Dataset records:
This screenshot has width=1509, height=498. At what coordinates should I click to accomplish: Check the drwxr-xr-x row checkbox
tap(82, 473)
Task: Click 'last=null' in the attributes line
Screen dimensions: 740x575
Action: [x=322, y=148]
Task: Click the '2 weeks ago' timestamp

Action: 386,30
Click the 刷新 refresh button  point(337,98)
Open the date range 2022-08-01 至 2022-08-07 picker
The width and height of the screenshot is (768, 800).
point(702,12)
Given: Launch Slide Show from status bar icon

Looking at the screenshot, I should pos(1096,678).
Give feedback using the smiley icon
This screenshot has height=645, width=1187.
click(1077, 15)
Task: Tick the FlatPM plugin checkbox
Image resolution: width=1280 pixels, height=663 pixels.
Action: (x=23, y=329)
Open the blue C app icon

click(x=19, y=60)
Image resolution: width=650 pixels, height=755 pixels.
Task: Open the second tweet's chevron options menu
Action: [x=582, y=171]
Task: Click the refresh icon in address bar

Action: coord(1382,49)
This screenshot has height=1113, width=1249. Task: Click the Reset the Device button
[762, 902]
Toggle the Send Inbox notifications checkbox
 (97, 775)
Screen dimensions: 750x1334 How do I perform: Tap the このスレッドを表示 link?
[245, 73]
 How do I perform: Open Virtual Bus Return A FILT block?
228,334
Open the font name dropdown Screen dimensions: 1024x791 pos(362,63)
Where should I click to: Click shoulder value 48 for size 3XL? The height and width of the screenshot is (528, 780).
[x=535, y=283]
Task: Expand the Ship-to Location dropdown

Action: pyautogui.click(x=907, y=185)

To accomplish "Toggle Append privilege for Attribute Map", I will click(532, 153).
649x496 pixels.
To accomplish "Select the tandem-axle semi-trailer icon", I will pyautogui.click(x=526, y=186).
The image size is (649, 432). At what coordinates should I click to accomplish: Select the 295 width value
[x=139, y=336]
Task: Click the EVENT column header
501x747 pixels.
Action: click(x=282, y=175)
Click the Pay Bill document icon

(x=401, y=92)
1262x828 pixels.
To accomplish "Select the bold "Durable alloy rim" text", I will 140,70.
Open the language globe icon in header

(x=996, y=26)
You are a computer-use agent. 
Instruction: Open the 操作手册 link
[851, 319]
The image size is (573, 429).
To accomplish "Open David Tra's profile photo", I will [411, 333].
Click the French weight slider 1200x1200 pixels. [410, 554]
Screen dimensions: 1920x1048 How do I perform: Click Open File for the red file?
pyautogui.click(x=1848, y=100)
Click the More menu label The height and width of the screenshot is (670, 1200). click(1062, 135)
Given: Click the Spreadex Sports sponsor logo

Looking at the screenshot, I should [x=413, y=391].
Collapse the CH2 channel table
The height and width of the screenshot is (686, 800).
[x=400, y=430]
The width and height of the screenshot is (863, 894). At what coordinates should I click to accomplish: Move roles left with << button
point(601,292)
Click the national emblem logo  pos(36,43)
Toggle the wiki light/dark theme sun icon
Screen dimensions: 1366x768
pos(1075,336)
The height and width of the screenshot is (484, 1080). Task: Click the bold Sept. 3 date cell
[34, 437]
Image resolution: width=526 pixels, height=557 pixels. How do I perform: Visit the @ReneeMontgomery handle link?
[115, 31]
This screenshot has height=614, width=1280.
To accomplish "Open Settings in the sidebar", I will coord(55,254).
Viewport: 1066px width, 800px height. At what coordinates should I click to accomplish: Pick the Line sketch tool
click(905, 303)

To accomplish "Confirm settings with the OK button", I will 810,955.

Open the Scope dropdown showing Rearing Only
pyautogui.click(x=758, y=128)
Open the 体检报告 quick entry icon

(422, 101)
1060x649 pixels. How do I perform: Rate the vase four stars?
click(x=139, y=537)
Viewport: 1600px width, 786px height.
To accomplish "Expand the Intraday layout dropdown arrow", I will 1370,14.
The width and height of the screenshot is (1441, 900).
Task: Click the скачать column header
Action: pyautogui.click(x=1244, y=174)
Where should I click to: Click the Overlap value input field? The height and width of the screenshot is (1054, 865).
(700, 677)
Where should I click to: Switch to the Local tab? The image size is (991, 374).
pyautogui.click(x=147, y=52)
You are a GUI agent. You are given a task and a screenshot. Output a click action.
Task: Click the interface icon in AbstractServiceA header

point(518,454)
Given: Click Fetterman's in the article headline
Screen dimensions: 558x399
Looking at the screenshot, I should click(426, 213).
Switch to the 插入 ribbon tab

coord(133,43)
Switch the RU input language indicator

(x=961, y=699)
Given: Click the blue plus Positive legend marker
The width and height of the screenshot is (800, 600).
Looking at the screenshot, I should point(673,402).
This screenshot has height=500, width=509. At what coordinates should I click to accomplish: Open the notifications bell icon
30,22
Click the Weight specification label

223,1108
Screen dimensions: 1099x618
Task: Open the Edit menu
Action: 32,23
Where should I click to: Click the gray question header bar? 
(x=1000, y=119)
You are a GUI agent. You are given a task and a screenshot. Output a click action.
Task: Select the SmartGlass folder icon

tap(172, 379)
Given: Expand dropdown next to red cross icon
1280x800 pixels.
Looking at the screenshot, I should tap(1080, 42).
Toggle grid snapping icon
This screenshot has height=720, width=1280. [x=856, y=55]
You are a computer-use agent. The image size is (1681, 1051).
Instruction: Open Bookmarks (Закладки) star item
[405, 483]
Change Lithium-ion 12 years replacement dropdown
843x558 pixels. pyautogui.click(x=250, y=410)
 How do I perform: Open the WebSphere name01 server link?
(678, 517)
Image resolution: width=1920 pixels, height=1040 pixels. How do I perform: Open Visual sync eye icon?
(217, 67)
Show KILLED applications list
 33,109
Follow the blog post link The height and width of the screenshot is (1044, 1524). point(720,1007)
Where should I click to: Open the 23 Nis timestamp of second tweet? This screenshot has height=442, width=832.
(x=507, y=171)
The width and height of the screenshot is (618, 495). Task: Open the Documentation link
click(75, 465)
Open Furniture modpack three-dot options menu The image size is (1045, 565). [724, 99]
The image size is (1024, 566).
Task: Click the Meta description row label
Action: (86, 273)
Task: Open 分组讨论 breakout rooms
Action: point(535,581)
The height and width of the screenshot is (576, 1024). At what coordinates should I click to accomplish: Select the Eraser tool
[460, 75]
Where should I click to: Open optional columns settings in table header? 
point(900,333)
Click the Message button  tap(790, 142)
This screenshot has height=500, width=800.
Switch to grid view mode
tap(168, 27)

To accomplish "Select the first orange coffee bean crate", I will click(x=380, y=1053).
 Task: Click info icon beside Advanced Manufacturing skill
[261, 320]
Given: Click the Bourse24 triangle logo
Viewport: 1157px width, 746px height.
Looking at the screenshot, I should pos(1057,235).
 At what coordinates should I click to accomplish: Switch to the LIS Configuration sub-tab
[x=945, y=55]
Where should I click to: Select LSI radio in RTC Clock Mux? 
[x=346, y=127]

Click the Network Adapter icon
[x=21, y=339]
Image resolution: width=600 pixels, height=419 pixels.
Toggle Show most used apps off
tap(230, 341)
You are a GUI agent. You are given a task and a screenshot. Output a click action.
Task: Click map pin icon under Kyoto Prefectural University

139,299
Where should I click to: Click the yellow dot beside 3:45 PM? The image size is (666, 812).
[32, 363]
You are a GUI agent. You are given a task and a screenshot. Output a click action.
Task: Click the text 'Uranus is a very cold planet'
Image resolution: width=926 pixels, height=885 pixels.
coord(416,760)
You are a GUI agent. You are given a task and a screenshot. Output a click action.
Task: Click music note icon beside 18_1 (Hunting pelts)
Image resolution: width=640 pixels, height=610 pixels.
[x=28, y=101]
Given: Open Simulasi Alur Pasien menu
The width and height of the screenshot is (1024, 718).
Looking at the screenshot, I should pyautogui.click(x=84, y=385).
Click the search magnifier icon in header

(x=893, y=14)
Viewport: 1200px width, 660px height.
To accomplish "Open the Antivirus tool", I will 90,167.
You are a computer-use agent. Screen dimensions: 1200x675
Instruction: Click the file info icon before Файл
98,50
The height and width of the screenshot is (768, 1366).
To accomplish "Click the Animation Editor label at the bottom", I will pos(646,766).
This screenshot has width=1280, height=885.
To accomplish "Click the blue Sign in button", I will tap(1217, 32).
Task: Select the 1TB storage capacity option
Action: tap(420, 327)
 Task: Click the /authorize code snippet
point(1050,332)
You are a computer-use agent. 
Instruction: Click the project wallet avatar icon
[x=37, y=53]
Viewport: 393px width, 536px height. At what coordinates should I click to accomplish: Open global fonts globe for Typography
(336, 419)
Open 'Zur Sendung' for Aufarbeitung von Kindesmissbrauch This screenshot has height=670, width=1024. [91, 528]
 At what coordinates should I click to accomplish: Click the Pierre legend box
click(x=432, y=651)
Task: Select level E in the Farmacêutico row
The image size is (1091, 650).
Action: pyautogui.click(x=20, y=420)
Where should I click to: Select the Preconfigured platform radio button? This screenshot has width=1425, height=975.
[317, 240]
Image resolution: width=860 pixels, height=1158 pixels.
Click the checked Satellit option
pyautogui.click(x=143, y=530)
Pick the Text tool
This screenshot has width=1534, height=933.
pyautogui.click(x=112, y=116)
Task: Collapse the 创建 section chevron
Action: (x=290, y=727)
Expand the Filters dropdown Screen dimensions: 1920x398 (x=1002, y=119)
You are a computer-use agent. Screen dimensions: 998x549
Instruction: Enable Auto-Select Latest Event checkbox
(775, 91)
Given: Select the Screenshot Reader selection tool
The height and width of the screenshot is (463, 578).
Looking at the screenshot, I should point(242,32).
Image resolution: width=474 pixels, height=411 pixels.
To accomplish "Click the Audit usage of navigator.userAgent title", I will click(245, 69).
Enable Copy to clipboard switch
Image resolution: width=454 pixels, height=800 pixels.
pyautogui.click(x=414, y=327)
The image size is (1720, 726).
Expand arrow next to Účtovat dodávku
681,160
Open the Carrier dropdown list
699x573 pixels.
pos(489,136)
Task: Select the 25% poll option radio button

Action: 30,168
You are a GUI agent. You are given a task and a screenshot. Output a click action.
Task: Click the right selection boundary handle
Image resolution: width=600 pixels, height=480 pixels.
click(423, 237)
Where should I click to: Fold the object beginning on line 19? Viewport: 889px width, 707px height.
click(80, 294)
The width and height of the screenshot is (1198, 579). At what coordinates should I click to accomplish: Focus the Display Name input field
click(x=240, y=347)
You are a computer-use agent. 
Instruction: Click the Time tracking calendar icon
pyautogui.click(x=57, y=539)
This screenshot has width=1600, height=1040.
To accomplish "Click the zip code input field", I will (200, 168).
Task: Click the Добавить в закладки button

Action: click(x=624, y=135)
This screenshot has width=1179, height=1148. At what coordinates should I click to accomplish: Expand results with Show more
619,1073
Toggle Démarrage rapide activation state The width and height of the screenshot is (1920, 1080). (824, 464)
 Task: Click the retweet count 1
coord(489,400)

What the exercise asks:
Go through the records and report each line that contains "selection".

Task answer:
Given: Select the Screenshot Reader selection tool
Task: Click the right selection boundary handle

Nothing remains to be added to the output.